▶ [PROBLEM DETAILS]: Transcribe verbatim the section of the essay on national identity that starts with the words containing "I don't feel" and ends with "teenage years there.".

▶ [PAGE TEXT]:
════════

I don't feel English either.  I think I probably did when I was a child.  Certainly my favourite books were all carefully labelled with my name and address and that address always finished with a flourish: "England, Great Britain, The World".  But when I was eleven we went to live in New Zealand and I spent most of  my teenage years there.

Living in a country which is not your own seems to affect people in very different ways. It can make you more intensely English, Indian, Chinese, American by throwing into high relief the ways in which the culture around you differs from your own.  If it does that, it makes you hold on tight to your original sense of nationality, perhaps feeling it more strongly than you might ever have done had you stayed home.  At the other extreme, it can make you seek to integrate yourself as vigorously and thoroughly as you can, putting aside your  own language and customs and embracing those of the new country with determination and fervour.  One of the most English of people I ever knew was an elderly Indian man whose clothes and speech and mannerisms were entirely those of a rather old fashioned English gentleman.  He came to England when he was in his early twenties and resolutely set about ridding himself of his Indian accent and habits.  He kept his name.  He told me that it was not for him to change it.  But he lived a very English life in his semi detached house with church on Sundays and high tea and a whisky nightcap before bed.

════════

▶ [RAW DATA]:
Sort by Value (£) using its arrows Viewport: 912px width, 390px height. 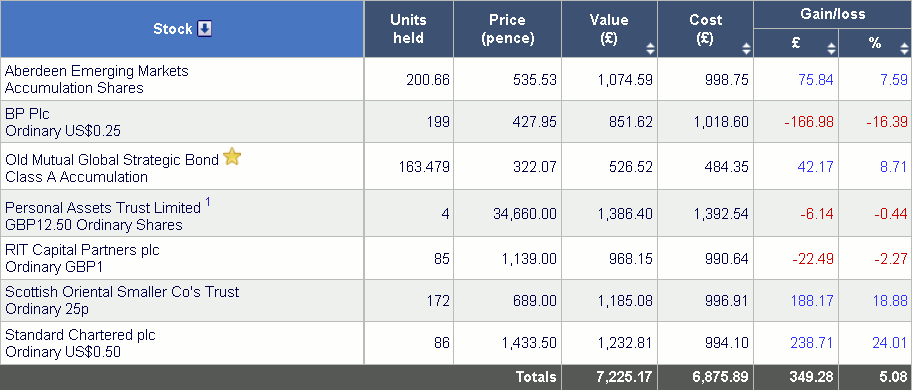pyautogui.click(x=650, y=49)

════════

▶ [OUTPUT FOR THIS EXERCISE]:
I don't feel English either.  I think I probably did when I was a child.  Certainly my favourite books were all carefully labelled with my name and address and that address always finished with a flourish: "England, Great Britain, The World".  But when I was eleven we went to live in New Zealand and I spent most of  my teenage years there.